Interpretation of Results
We constructed the initial regression model in Excel and got the following results:
The analysis of variance indicated that the coefficients of the regression equation are jointly significant (F=614.3775, p<0.0001). The model is useful and can be used in making forecasts ("Regression - Statistics Solutions"). The value of R-squared (coefficient of determination) is relatively high – 0.711804, indicating that approximately 71.18% of variance in the houses prices is explained by the independent variables included in this model. However, not all coefficients are significant separately. Tons of sediment loads/lake acre in the nearest lake from each residential property looks like an insignificant factor in the property prices (t=0.539746, p=0.589433). This factor will be excluded from the model and we examine the new model:
Price=constant+b1*landfcv+b2*age+b3*time+b4*popsqml+b5*grflar+b6*Patiofloor+b7*imp_fcv
The regression output is below:
The new regression model seems to be better. The analysis of variance indicated that the coefficients of the regression equation are jointly significant (F=702.3541, p<0.0001). We see that the F-value is even increased. The model is useful and can be used in making forecasts. The value of R-squared (coefficient of determination) almost did not change – 0.711762, indicating that approximately 71.18% of variance in the house prices is explained by the independent variables included in this model. So, tons of sediment loads/lake acre in the nearest lake from each residential property did not contribute almost anything into the linear regression model. Finally, all the independent variables are now significant (p-values are lower than 0.05). Hence, we obtained the following final regression equation:
Price=-128137+b1*1.500275+b2*-155.31+b3*-441.971+b4*-5.08722+b5*97.55091+b6*930254.8+b7*0.276739
Policy Recommendation and Conclusions
In this paper, we have studied the impacts of a variety of factors influencing house prices in Prescott, Arizona. We developed a multiple linear regression model to predict the property prices based on factors that affect residential property values using the data set provided.
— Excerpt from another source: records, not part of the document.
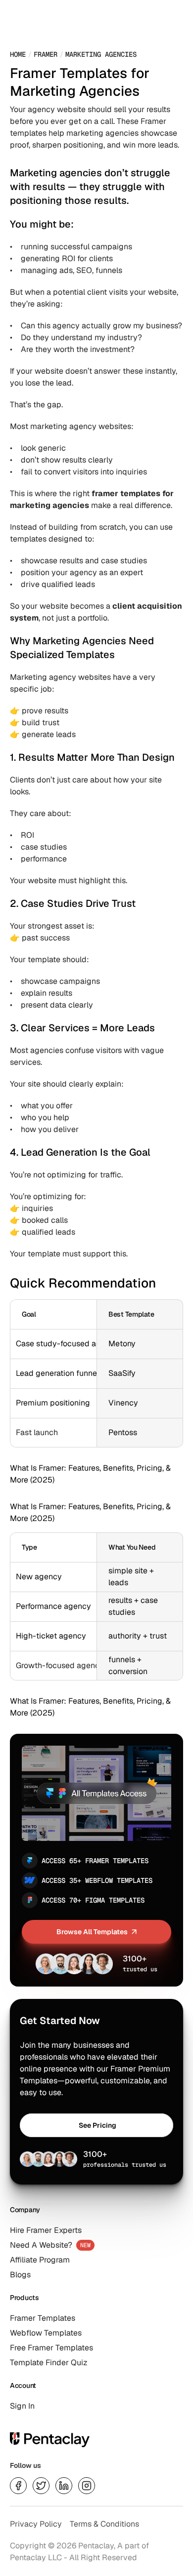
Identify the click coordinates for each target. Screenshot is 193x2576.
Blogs (20, 2274)
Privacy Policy (36, 2524)
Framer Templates (42, 2318)
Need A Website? (41, 2245)
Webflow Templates (46, 2333)
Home (18, 54)
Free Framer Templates (51, 2347)
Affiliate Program (40, 2260)
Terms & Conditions (104, 2524)
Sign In (22, 2406)
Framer (45, 54)
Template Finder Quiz (49, 2362)
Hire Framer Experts (46, 2230)
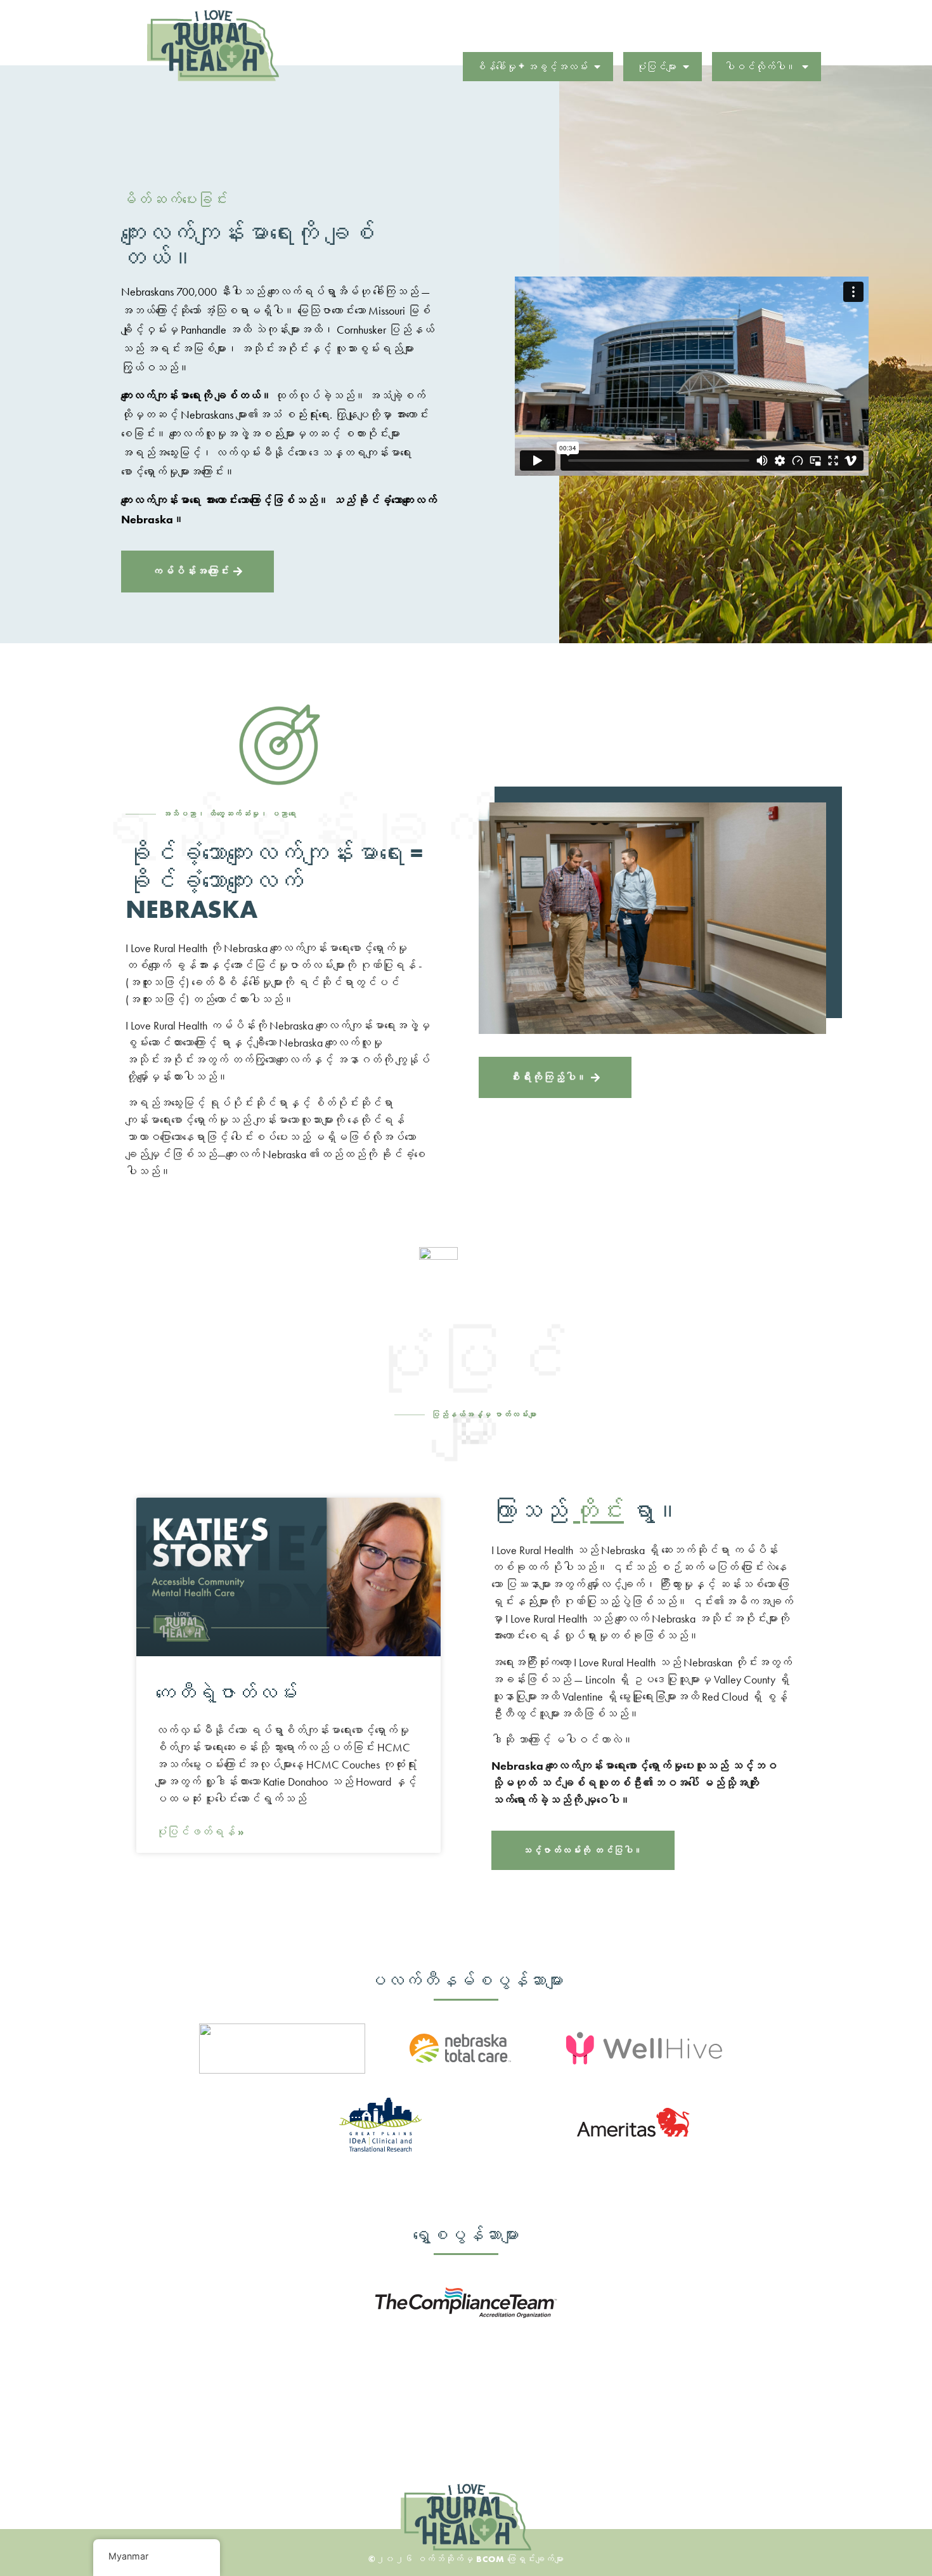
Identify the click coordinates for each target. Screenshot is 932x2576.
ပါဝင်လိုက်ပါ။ (760, 66)
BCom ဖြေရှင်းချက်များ (520, 2559)
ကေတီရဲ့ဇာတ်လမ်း (226, 1693)
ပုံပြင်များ (656, 66)
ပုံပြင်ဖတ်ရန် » (199, 1831)
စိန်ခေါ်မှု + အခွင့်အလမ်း (532, 66)
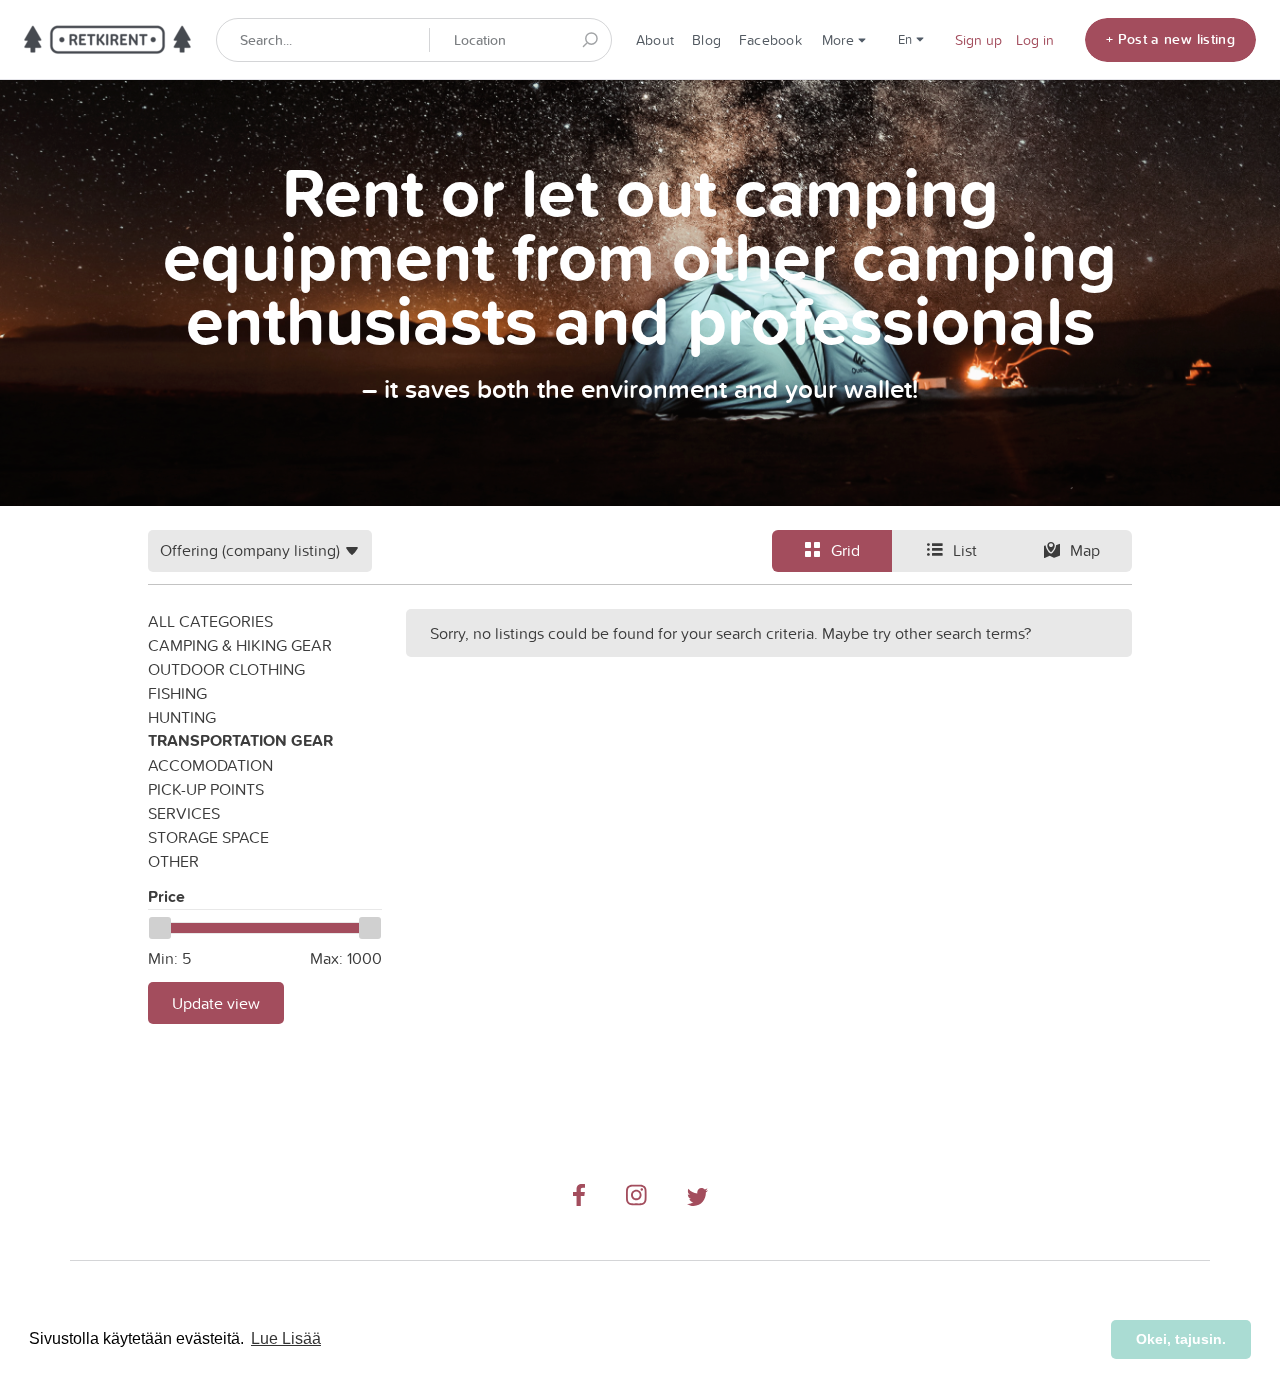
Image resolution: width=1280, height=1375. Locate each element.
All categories (210, 621)
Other (173, 861)
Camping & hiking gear (240, 645)
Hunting (182, 717)
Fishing (177, 693)
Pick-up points (206, 789)
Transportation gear (240, 740)
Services (184, 813)
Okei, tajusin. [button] (1181, 1339)
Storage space (208, 837)
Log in (1035, 40)
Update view (216, 1003)
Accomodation (210, 765)
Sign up (978, 40)
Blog (706, 40)
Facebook (770, 40)
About (655, 40)
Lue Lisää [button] (286, 1338)
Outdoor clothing (226, 669)
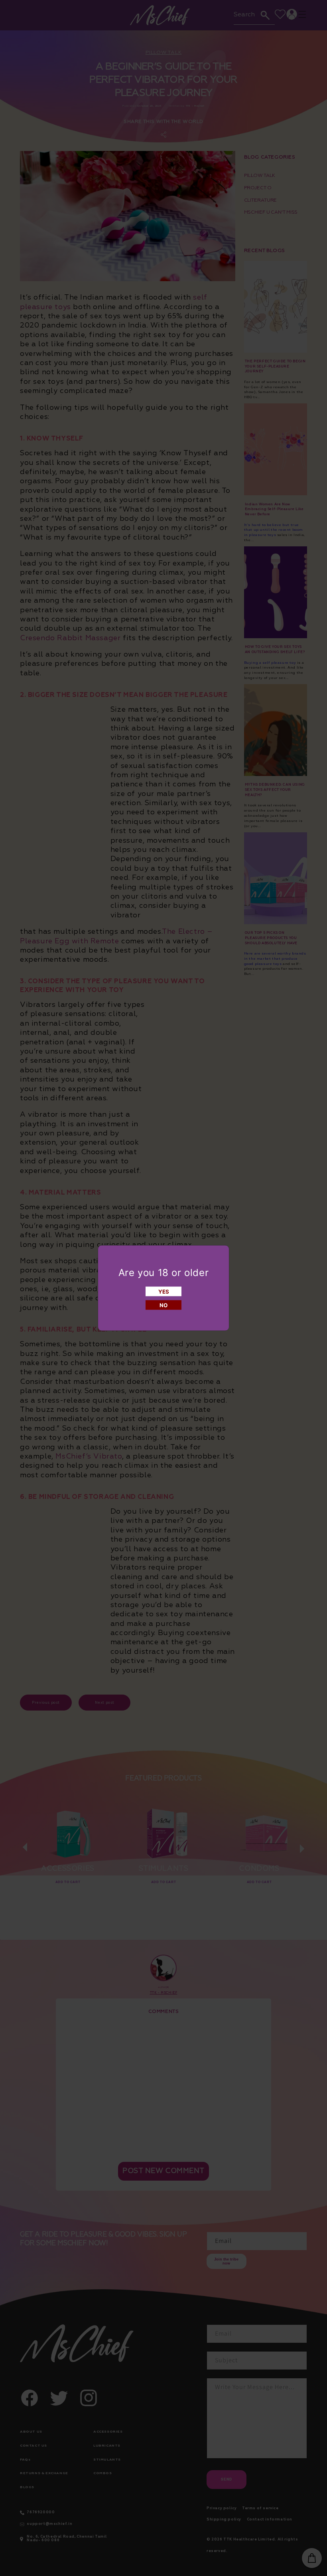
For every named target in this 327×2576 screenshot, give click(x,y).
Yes (163, 1291)
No (163, 1305)
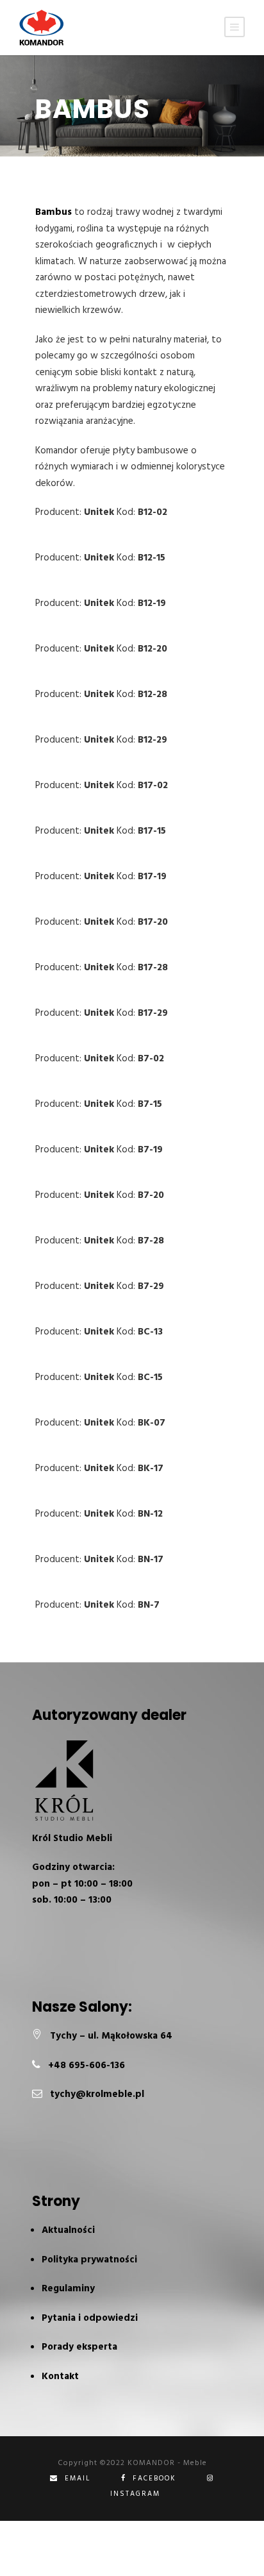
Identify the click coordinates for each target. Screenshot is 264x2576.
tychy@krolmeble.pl (97, 2094)
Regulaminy (68, 2288)
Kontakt (60, 2376)
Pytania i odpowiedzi (90, 2318)
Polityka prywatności (89, 2260)
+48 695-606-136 (86, 2065)
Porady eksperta (79, 2347)
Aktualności (68, 2230)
It was assumed that high level of sedimentation in the rivers or lakes should be a negative factor in the property prices near the lakes. However, our analysis did not support this claim. The sedimentation level is not significant in developing the property prices.
The signs of the slopes of the regression equation provide an important information for the decision making ("Regression Slope: Confidence Interval"). According to the analysis conducted, the land full cash value in dollar (reflection of the market value of your property and consists of land and improvements) is a positive factor in the house prices. Naturally, this is the part of the price, so if the land cash increases, it usually pushes up the house prices. The age of a property is a negative factor – the older houses usually cost cheaper than the new buildings. Travelling time to the nearest lake is a negative factor, because if you travel to the lake a lot of time, then the house is too far from the lake and it price should be low. The number of population in square mile in 2000 is also a negative factor. People usually like to live in areas with a low density of population. The high population density usually pushes property prices down. The ratio of patio area to total area is a very positive factor in the property prices. Properties with the big patio areas are usually luxury housings and they cost a lot of money. Finally, the improved full cash value is a positive factor in the prices.
Works Cited
"Descriptive Statistics In Excel". Excel-easy.com. N.p., 2016. Web. 23 June 2016.
"Multiple Linear Regression". Stat.yale.edu. N.p., 2016. Web. 23 June 2016.
"Regression - Statistics Solutions". Statistics Solutions. N.p., 2016. Web. 23 June 2016.
"Regression Slope: Confidence Interval". Stattrek.com. N.p., 2016. Web. 23 June 2016.